Fun food ideas too. Thanks for sharing your haunt and party food with us.


----------



## ChrisW (Sep 19, 2006)

Great job, way to stay on theme!


----------



## jenrens (Sep 16, 2015)

Great decorations! I love SciFi and Horror! The food ideas are so fun! Thanks for sharing!


----------



## Harliquinn (Jul 12, 2013)

Ghost of Spookie said:


> Excellent work! Nice scifi theme to all of it and I think you did a wonderful job creating the different areas on your large yard. The Hans Solo in Carbonite was a great idea! and kids of any age certainly know who Hans is and with all the Star Wars new movie coming out perfect timing too.
> 
> I watched Dr. Who years ago on Sunday nights on our PBS station. Got to see a few of the Doctors and enjoyed the early Daleks. I think your Tardis came out extremely well. I'll be curious to see your build when you post.
> 
> ...



Thanks for th kind words. The spaceships were made from 2 patio umbrellas, 9' around each.

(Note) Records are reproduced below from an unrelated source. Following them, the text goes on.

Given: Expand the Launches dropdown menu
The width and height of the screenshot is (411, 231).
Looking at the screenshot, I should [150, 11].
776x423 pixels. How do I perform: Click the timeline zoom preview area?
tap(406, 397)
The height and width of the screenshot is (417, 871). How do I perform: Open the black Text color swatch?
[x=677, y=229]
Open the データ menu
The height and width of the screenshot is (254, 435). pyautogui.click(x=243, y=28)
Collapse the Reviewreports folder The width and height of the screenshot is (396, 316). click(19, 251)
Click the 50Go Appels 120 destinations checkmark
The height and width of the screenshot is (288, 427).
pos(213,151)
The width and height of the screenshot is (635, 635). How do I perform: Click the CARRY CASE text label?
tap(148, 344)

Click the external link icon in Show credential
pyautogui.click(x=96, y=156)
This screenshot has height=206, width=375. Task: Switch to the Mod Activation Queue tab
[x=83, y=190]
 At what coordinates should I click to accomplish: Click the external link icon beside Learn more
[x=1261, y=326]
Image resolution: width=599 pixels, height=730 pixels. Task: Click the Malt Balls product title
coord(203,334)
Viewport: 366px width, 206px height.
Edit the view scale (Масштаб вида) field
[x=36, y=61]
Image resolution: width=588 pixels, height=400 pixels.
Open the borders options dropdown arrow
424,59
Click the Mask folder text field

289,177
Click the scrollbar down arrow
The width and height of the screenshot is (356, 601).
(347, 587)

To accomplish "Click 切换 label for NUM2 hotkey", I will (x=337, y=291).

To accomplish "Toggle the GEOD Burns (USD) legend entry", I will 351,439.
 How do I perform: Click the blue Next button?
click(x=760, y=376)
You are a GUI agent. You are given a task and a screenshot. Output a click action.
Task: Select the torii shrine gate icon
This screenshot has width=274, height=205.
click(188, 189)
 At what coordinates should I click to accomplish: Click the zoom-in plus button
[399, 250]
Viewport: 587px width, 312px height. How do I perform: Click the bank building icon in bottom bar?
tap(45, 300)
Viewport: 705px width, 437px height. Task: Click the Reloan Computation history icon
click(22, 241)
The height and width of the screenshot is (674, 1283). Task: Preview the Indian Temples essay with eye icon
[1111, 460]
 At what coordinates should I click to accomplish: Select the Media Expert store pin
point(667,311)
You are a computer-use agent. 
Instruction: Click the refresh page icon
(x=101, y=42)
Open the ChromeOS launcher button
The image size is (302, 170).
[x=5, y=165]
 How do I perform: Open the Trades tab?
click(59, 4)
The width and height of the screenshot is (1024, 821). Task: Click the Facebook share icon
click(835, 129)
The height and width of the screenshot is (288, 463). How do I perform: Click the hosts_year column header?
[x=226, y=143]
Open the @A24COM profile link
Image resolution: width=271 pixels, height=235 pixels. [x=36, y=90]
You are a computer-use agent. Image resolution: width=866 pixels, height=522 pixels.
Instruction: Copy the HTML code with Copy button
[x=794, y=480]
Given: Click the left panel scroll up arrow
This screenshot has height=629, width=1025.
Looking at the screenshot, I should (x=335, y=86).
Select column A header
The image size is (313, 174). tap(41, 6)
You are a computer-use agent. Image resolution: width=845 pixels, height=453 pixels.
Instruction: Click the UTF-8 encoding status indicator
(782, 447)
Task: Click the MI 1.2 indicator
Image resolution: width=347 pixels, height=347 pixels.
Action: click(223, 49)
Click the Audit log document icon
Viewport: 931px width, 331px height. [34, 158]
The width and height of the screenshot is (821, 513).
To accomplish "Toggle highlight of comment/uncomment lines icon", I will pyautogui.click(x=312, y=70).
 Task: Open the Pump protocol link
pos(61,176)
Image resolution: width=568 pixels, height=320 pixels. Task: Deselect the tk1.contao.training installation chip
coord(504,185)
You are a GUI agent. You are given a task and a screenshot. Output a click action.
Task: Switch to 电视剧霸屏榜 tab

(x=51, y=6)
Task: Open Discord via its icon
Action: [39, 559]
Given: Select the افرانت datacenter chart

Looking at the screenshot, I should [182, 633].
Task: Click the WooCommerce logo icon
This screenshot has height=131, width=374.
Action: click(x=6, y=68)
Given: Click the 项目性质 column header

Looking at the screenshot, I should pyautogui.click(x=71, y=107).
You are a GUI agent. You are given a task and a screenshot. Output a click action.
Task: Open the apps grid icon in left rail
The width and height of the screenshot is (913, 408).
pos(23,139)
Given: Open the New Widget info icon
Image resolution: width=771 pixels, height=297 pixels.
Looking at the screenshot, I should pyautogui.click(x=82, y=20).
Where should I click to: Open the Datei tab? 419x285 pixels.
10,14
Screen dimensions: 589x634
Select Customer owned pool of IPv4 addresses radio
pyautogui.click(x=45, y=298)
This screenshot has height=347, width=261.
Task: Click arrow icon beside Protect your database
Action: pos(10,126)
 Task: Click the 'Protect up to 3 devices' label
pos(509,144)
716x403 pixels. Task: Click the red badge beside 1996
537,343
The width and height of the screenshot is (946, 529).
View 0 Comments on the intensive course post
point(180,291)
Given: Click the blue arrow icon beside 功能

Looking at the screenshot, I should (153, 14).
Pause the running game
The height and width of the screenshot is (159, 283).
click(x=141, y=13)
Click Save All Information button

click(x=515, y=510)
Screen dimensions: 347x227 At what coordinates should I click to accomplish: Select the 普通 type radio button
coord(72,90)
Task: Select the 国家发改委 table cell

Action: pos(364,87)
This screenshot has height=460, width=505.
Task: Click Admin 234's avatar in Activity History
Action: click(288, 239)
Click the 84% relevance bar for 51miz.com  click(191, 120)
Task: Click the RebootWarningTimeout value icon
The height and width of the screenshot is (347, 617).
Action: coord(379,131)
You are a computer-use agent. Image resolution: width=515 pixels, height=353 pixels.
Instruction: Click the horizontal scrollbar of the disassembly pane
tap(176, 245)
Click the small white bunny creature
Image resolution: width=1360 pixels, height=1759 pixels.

The poles were cut and I used 1.5" PVC to hold them together. The standing one was about 6' tall at the top of the acrylic dome. the domes were ordered from eBay and are basically security domes, 18" across and 9" high. The shipping from eBay was great, but they run from $100-$125 each so that was an expensive (but reusable do) piece.

John


----------



## GobbyGruesome (Sep 14, 2005)

I think I want to marry your haunt! Just perfect! The Tardis, Han Solo and R2D2 all look spot on! And yeah, the spaceships hit a soft spot for sure.

If you had the MST3K gang in there, you'd probably need a restraining order. Great work!


----------



## Harliquinn (Jul 12, 2013)

GobbyGruesome said:


> I think I want to marry your haunt! Just perfect! The Tardis, Han Solo and R2D2 all look spot on! And yeah, the spaceships hit a soft spot for sure.
> 
> If you had the MST3K gang in there, you'd probably need a restraining order. Great work!


They did make an appearance in my party invitation.


----------



## GobbyGruesome (Sep 14, 2005)

Oooh! Great composition.

(And thank your for not stoning me for putting "TARDIS" in lower case in my previous post. I don't know what I was thinking.)


----------